Philly Loves Beer: Last Call
As the saying goes, all good things must come to an end and this is unfortunately one of those times. While Phillyist has another week, this will be the last Philly Loves Beer as I will be in the land of Abita and too much High Life when that happens. So this will be goodbye, and as I am horrible at these kind of things I will leave you with other places you can turn to when you need beer info, brewing, drinking, or otherwise.
I'll start local—as one always should—with Philly Beer Scene Magazine, Joe Six Pack, and Drink Philly. Philly Beer Scene Magazine is the only print publication in Philadelphia exclusively dedicated to craft beer, and can be found in bars, homebrew shops, and of course online. They cover every aspect of Philadelphia beer, from restaurants, new shops, to homebrewing. There isn't much to say about Joe Sixpack that hasn't been said a thousand times. The man has helped bring craft beer into the spotlight in this city and his weekly newsletter is an invaluable resource for finding new and interesting beer. Go to his site, sign up for his news letter, drink what the man tells you to. It's as simple as that. Drink Philly is a site dedicated to all things drinking and has an excellent beer review section.
It does not pay to brew in a vacuum, and the internet is full of places for the aspiring homebrewer to find like minded folks and tons of information. Unfortunately not all of it is helpful. Google is a great place to start, but there are also some established sites and forums that are incredibly helpful. Homebrew Talk is a forum that I swear by. This site has prevented me from panicking when my first brew didn't start bubbling away in what I thought was an acceptable amount of time, provided me with ideas for brew day substitutions when I didn't buy enough chocolate malt, and is currently helping me pick out a site to buy a kegerator conversion kit. The Brewing Network started out as one man's mission to quit his job and talk about beer and has grown into a full blown podcast network with shows that range from cloning popular craft beers to five guys getting drunk with the owners of craft breweries. Some of the best and most respected home brewers contribute to weekly podcasts as well as actively contribute to the forum. I recommend starting with the Sunday Session episode featuring Shmaltz Brewing Company and then downloading the entire library.
Before the internet there existed an amazing invention called books. Often more trustworthy then the random ranting and ravings of complete strangers claiming to be experts because they saw a thing that one time, these rectangular objects made of dead trees were the main source of information. These strange objects still exist and are worth your time and money, and can often be acquired in digital form as well. John Palmer's How to Brew is an amazing resource for homebrewers of all levels. Brewing Classic Styles, a collaboration between Mr.
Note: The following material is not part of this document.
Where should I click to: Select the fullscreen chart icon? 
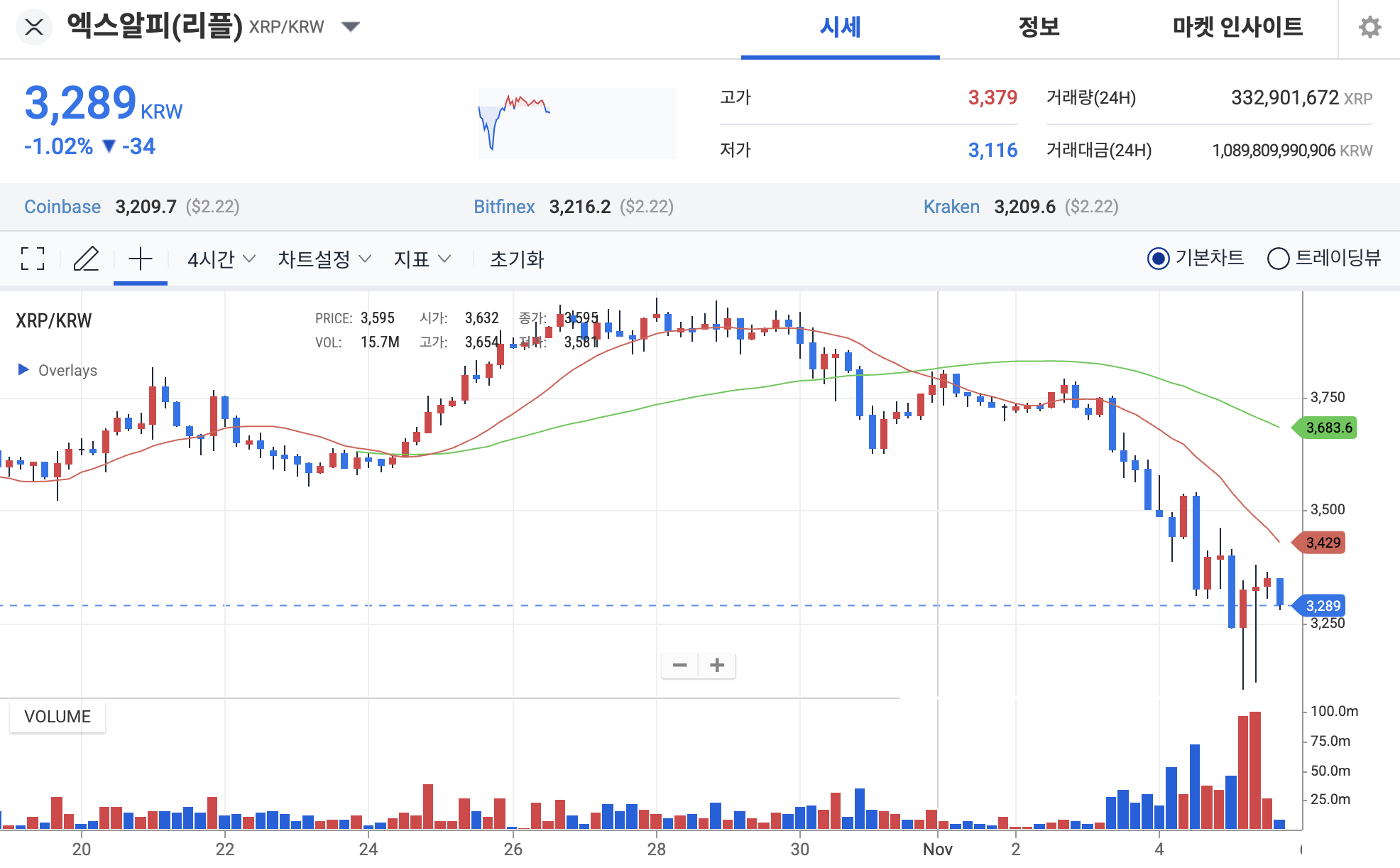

Palmer and Jamil Zainasheff, will help all grain and extract brewers gain a better grasp of the many beer styles that exits as they brew their way through the collection. Want to know more about yeast and fermentation? Pick up Yeast: The Practical Guide to Beer Fermentation, by Chris White with Jamil Zainasheff. Home Sweet Homebrew has a a great bookrack set up in the back of the store if you want more suggestions.
Speaking of Home Sweet Homebrew—my homebrew shop of choice—seriously, my brewing has only grown better for my time spent talking to them. George, Nancy, and Rich are great to talk to about beer, brewing, and just about anything you can think. Not only have they helped me improve my technique, my recipes, and my beer, but they have reminded me to buy gloves (thanks Nancy), helped me figure out how to work around an inability to keep my apartment heated to 70 degrees during active fermentation (it was all about the yeast), and made shopping in their store a much more pleasurable experience than anything I could have found online.Seriously, my brewing has only grown better for my time spent talking to them. Go there, talk to them, buy things, and pet two of the coolest cats around.
So that's all. Not with a whimper but with a metal cap falling to the ground, and all that fun stuff. I've had a great time writing this column and I hope you've enjoyed reading it. I'm off to make more beer.